_SOURCE EXTRACT_.
# Laser Tach



## joeslotcar (Mar 12, 2003)

Is this crazy $ or do I need to educate myself on these? Some please explain.

http://cgi.ebay.com/HO-LASER-TACHOM...3&clkid=6442556153913129384QQautorefreshZtrue


-Joe


----------



## eastside johnny (May 13, 2008)

You can buy one direct from him for $190 plus $12 shipping........

[email protected]

I was watching that one. Interesting bid history.
If I was selling for $190 I think that I would have a starting bid a bit higher than $1. ??
BUT...I don't do ebay sales & just bought on ebay one time so I'm not familiar with all of the ins & outs of ebay.

I have a VRP Dyno that uses a slave motor and it gives me good numbers to work from. These are relative to the Dyno which is fine to track changes etc. I don't mind the resistance of the slave motor since when you're using your slot cars they have to overcome the resistance of moving the car as opposed to "free wheeling". Paul states that his uses a laser for RPMs of "the roller" with no resistance on the roller. This is true, but still relative to the machine since it's the RPMs of the roller & NOT RPMs of the slot car. The memory feature is a nice touch......
I guess that it all comes down to the level of competition that you are up against in your race program. The closer and tougher the competition is, the more and harder you have to work to get the "edge" (that's why I've owned a magnet zapper & Gauss meter since back in the 90's) The cost is also relative to your race program. Not uncommon to see a racer with a tackle box FULL of nothing but axle set ups. Silicone/sponge rears in increments of 1-2 thousands, various compounds ( soft, med, hard, etc.) and lots of gear ratio choices. The cost of all that would make these tools seem somewhat inexpensive.............."How fast can you afford to go?" Just the same as 1:1 racing.

Nice to see that there are guys putting out quality products of all sorts in this hobby no matter if it's tools, tires, armatures, bodies, etc. We all have our levels of involvement and preferences......racing, collecting, modeling, magnet cars, nonmagnet cars, inline arms, pancake arms, etc.


----------



## SwamperGene (Dec 1, 2003)

eastside johnny said:


> I have a VRP Dyno that uses a slave motor and it gives me good numbers to work from. These are relative to the Dyno which is fine to track changes etc. I don't mind the resistance of the slave motor since when you're using your slot cars they have to overcome the resistance of moving the car as opposed to "free wheeling". Paul states that his uses a laser for RPMs of "the roller" with no resistance on the roller.

_DATASET EXCERPTS_.
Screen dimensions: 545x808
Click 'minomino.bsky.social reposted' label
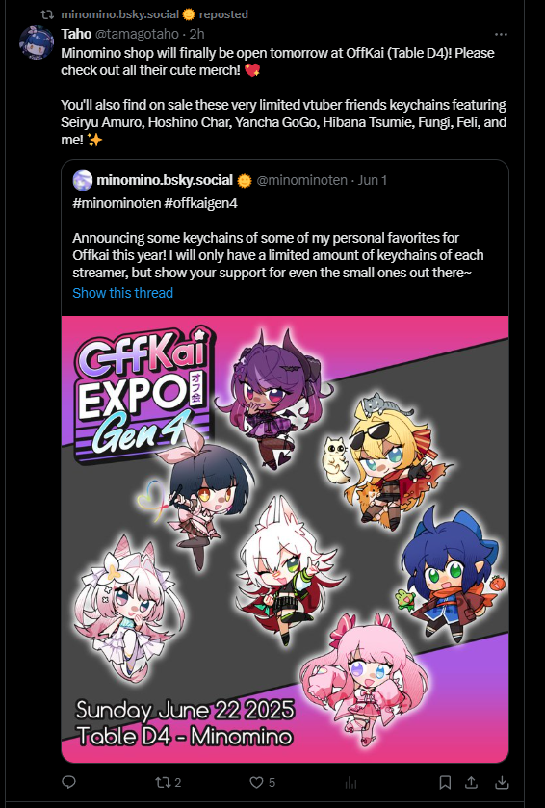(154, 14)
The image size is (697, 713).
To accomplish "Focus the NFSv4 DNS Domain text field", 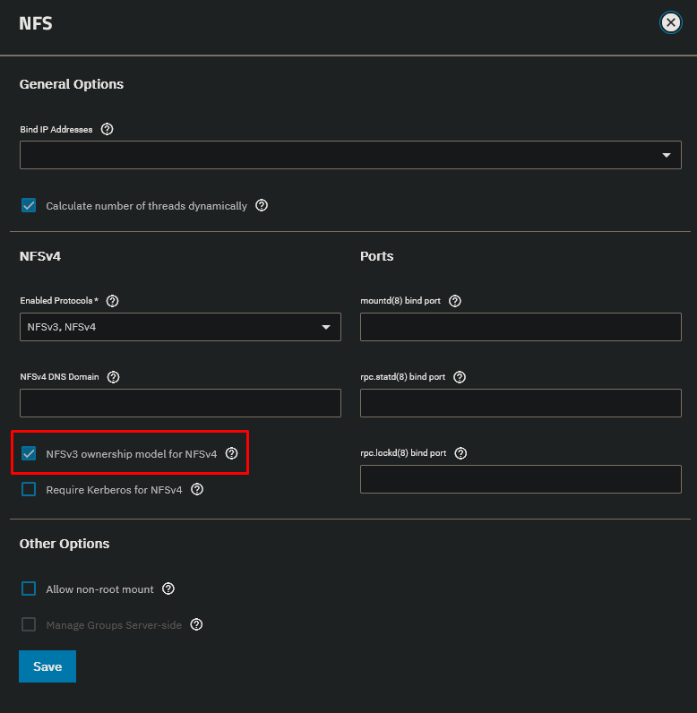I will 180,403.
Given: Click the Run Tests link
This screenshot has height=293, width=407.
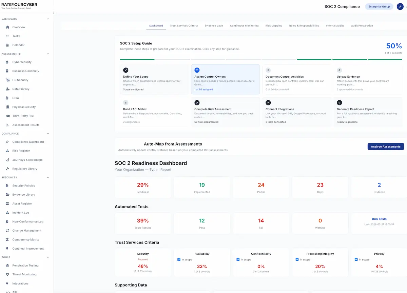Looking at the screenshot, I should pos(379,219).
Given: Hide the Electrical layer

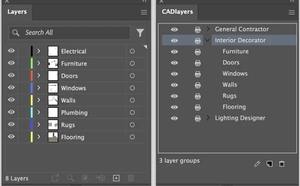Looking at the screenshot, I should 11,51.
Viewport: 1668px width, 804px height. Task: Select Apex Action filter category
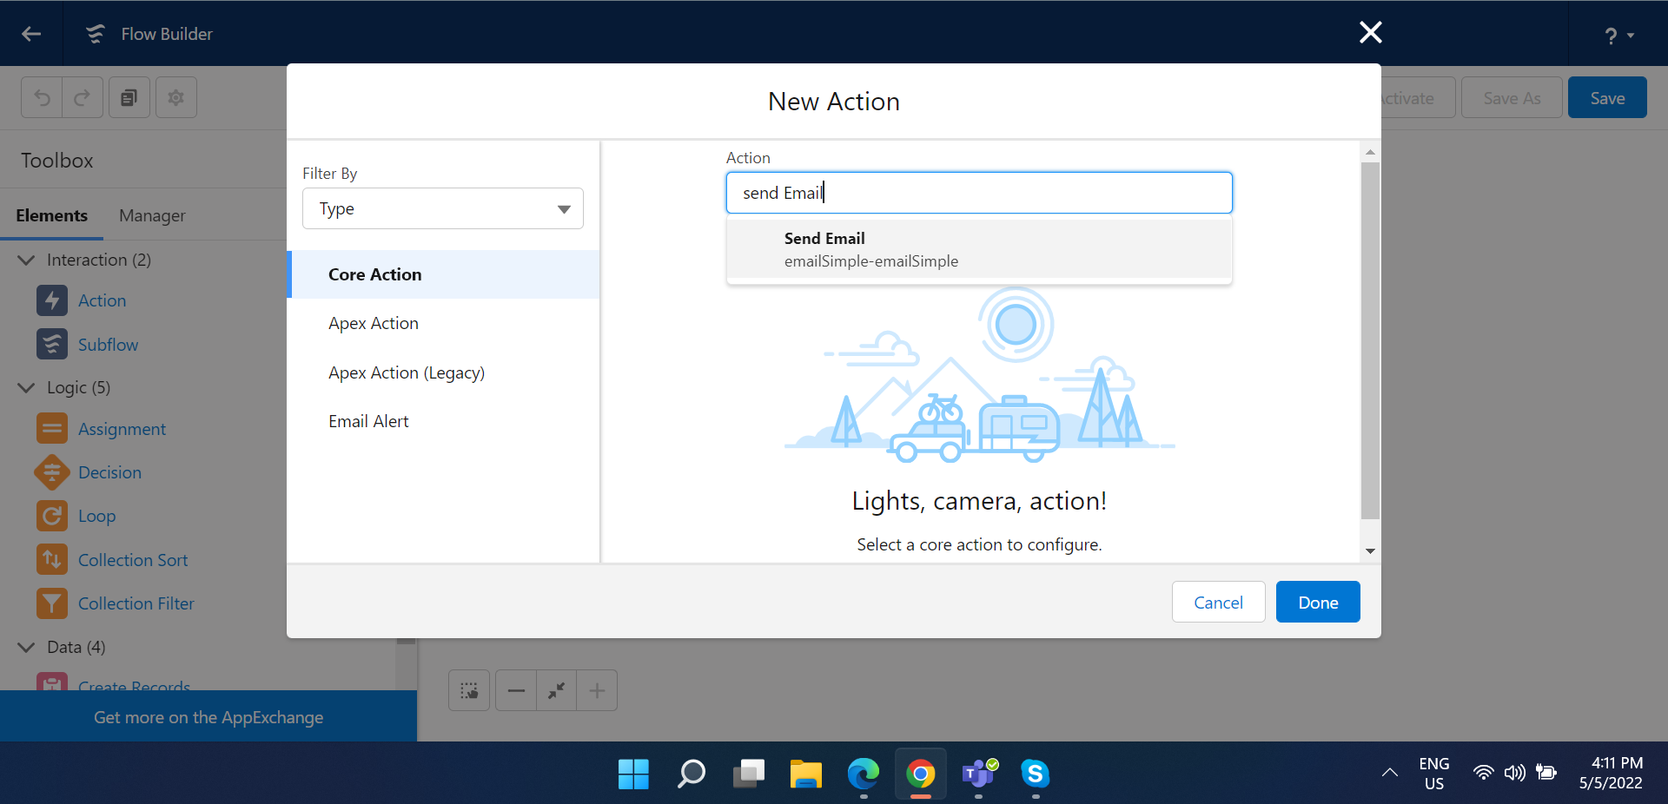click(x=374, y=323)
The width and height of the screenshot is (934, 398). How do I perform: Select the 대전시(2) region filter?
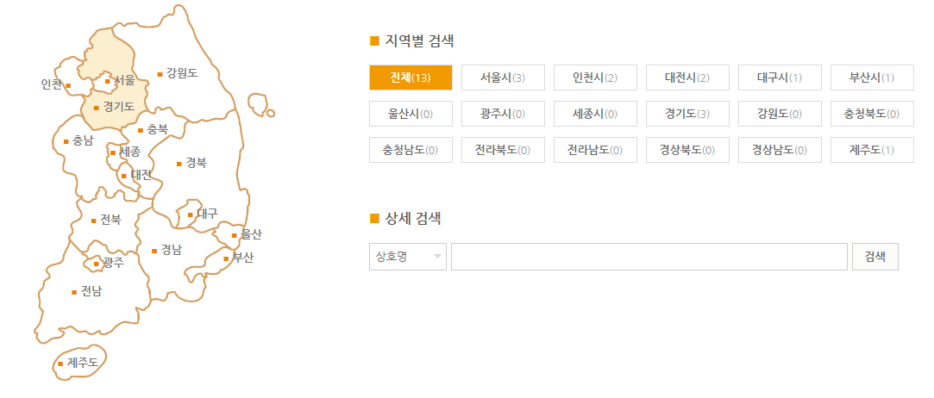(x=687, y=78)
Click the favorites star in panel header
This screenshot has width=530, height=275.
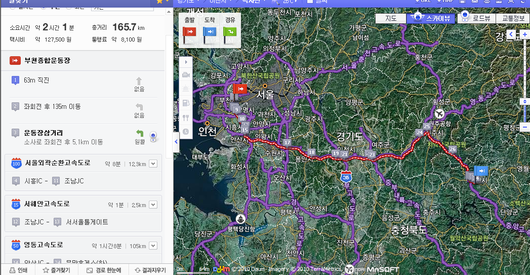160,2
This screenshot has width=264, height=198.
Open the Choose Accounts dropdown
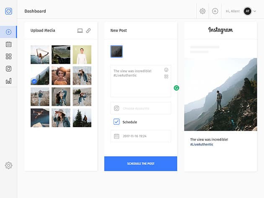pos(140,108)
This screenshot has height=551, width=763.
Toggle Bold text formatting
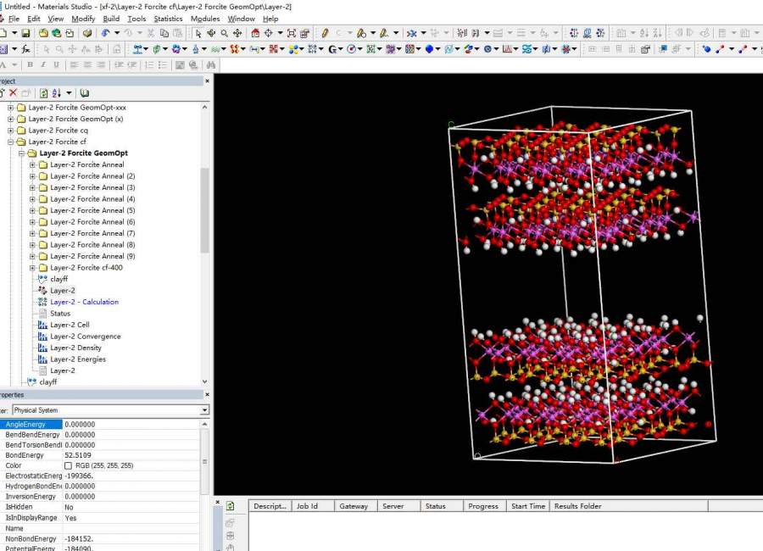[30, 64]
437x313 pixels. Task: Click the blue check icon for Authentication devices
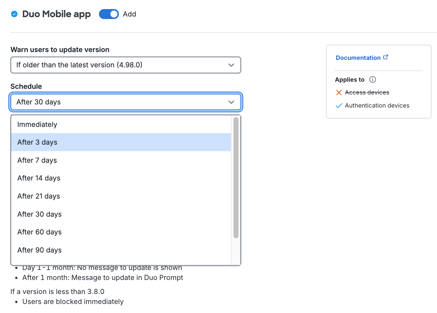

_TASKS AND EXERCISES_.
A: List the kinds of quality products that the laser tach thread names as being put out in the hobby.
B: Duplicate the laser tach thread from "Is this crazy" to "(May 13, 2008)".
The records were taken from a separate source.

_SOLVED TASKS_.
A: tools, tires, armatures, bodies

B:
Is this crazy $ or do I need to educate myself on these? Some please explain.

http://cgi.ebay.com/HO-LASER-TACHOM...3&clkid=6442556153913129384QQautorefreshZtrue


-Joe


----------



## eastside johnny (May 13, 2008)